Artificial Intelligence Bias
Ethical aspects of technology, such as bias in artificial intelligence, are not only quite interesting but important.
If technology, especially artificial intelligence, is so powerful we should not expand our current issues to machines because it’ll expand them. Racism, for instance, as detrimental as it is in normal life, can only get increasingly worse if we spread these biases into machines.
For instance, some people and companies create impactful algorithms where the machines are unfortunately trained on datasets lacking diversity.
So not only is there a lack of diversity in the fields of people working in AI, but the products and projects themselves as well. Now that proposes issues beyond the industry because we are all exposed to AI at this point.
Examples of fields that have been impacted by algorithmic bias:
- Facial Recognition
- Job Market
- Healthcare
- Criminal Justice system
Below, I explain two failed scenarios that were particularly interesting. There are, of course, more biases beyond the ones addressed here.
- Related: Artificial Intelligence in Business
First Known Man Falsely Arrested
For over 20 years facial recognition has been used in law enforcement. Studies show that the technology is less accurate for people that are not white because of diversity lacking in the images used to train the models.
Due to a flawed match on a facial recognition algorithm on June 20, 2020, a man named Robert Julian-Borchak Williams was falsely arrested.
This was the first known account of an American being falsely matched using facial recognition, and he was held in jail for some hours. So, how many more people have been falsely identified due to the bias in certain artificial intelligence algorithms?
The criminal justice system itself has demonstrated difficulties for people of color, and to add on artificial intelligence, amplifies this issue. This scenario may not necessarily raise a completely novel issue, which is perhaps worse, because it increases an issue we already have and are having a difficult time repressing.
One ethical consideration is who would be at fault in Robert’s situation.

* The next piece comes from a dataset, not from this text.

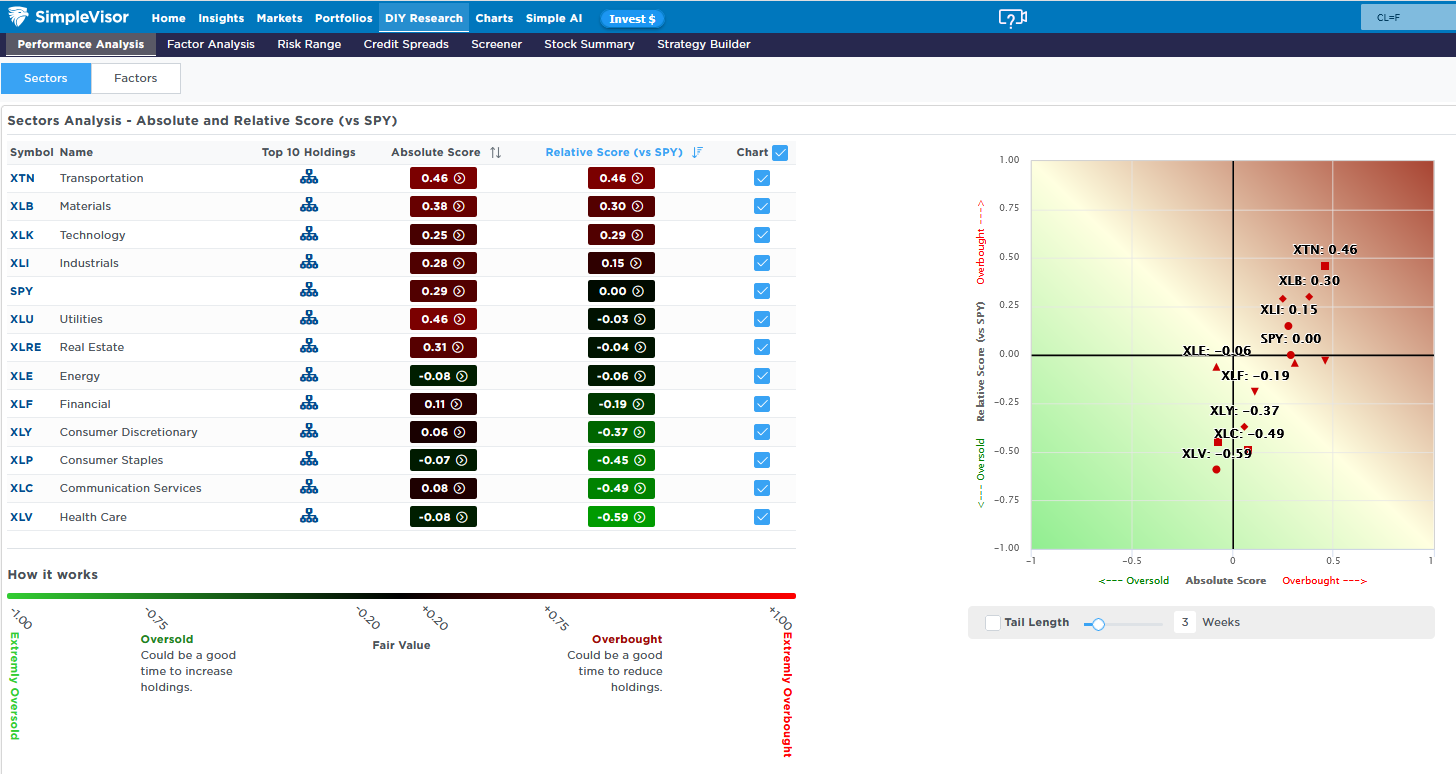
Task: Expand the -0.59 relative score for Health Care
Action: 621,517
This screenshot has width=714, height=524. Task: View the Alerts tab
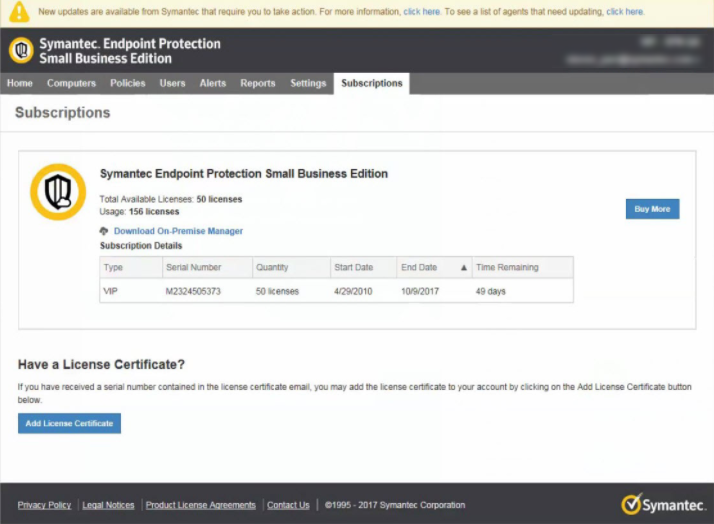click(x=213, y=83)
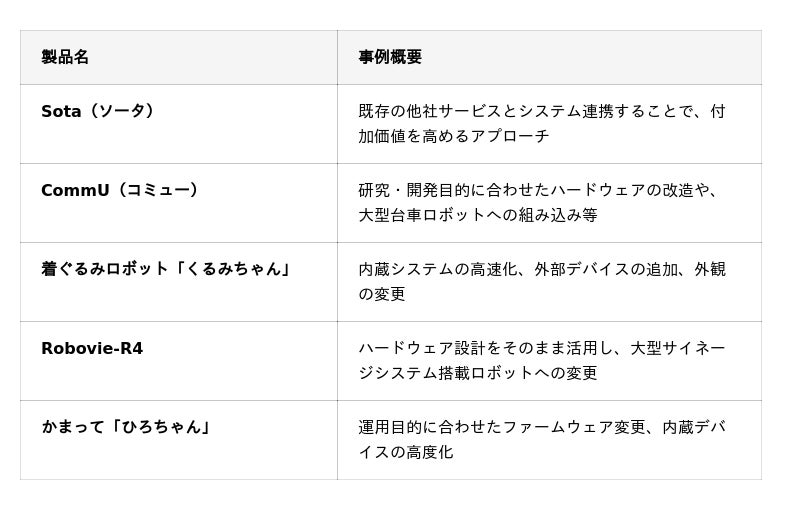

In his eyes at that moment of being falsely arrested, perhaps the policemen were at fault. In the grand scheme perhaps the engineers that developed the facial recognition software were at fault. Or the law that allowed the innovation and didn’t implement anything against such bias. Or the law enforcement that agreed to employ it and blindly trusted it (the police didn’t tell Robert why he was being arrested).
Regardless, there is a lot of social inequality in our world. So we should be wary of engineering tools that amplify that even if they’re inherently meant to help.
Amazon’s Bias Recruiting
Even leaders in tech such as Amazon couldn’t account for their bias. The company wanted to automate its hiring process by finding the top people to hire in its large pile of job applicants. They did this by developing an AI that could find the top 5% of applicants. It trained and learned patterns on the set of top past employees.
The problem was, that all those people being trained on were, due to societal factors back then, primarily white males.
So, due to its training data it was biased towards males. And the model learned that anything associated with women corresponded with a bad applicant.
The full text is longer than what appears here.